# Activity
Write out, from the entries below, exactly the lines that run between the lines holding "Task: Click the plus icon to add track" and "Open the Advanced", inclusive, and stop there.

Data section start

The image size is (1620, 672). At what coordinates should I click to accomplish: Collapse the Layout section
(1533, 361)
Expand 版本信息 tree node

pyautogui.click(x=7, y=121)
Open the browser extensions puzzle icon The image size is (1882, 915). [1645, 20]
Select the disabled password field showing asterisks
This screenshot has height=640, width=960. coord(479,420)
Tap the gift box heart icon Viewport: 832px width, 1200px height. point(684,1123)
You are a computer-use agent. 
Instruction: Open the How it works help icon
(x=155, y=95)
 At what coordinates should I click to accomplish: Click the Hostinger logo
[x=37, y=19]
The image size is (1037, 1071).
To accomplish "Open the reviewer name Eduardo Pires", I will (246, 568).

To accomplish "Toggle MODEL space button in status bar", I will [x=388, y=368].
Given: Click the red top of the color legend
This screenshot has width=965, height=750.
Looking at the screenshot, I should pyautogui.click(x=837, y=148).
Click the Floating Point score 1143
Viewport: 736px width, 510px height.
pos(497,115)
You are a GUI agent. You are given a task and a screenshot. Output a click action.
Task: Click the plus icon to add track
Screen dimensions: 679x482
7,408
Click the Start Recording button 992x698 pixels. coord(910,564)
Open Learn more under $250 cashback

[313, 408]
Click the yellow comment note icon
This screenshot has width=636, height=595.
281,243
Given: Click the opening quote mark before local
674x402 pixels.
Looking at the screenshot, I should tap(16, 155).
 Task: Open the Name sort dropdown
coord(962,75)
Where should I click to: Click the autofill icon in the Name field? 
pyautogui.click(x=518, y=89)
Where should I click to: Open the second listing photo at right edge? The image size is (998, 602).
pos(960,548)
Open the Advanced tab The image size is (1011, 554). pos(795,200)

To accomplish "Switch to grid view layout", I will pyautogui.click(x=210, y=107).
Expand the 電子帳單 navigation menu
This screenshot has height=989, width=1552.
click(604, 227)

Data section end

# Result of the exercise
Task: Click the plus icon to add track
Screen dimensions: 679x482
7,408
Click the Start Recording button 992x698 pixels. coord(910,564)
Open Learn more under $250 cashback

[313, 408]
Click the yellow comment note icon
This screenshot has width=636, height=595.
281,243
Given: Click the opening quote mark before local
674x402 pixels.
Looking at the screenshot, I should tap(16, 155).
 Task: Open the Name sort dropdown
coord(962,75)
Where should I click to: Click the autofill icon in the Name field? 
pyautogui.click(x=518, y=89)
Where should I click to: Open the second listing photo at right edge? The image size is (998, 602).
pos(960,548)
Open the Advanced tab The image size is (1011, 554). pos(795,200)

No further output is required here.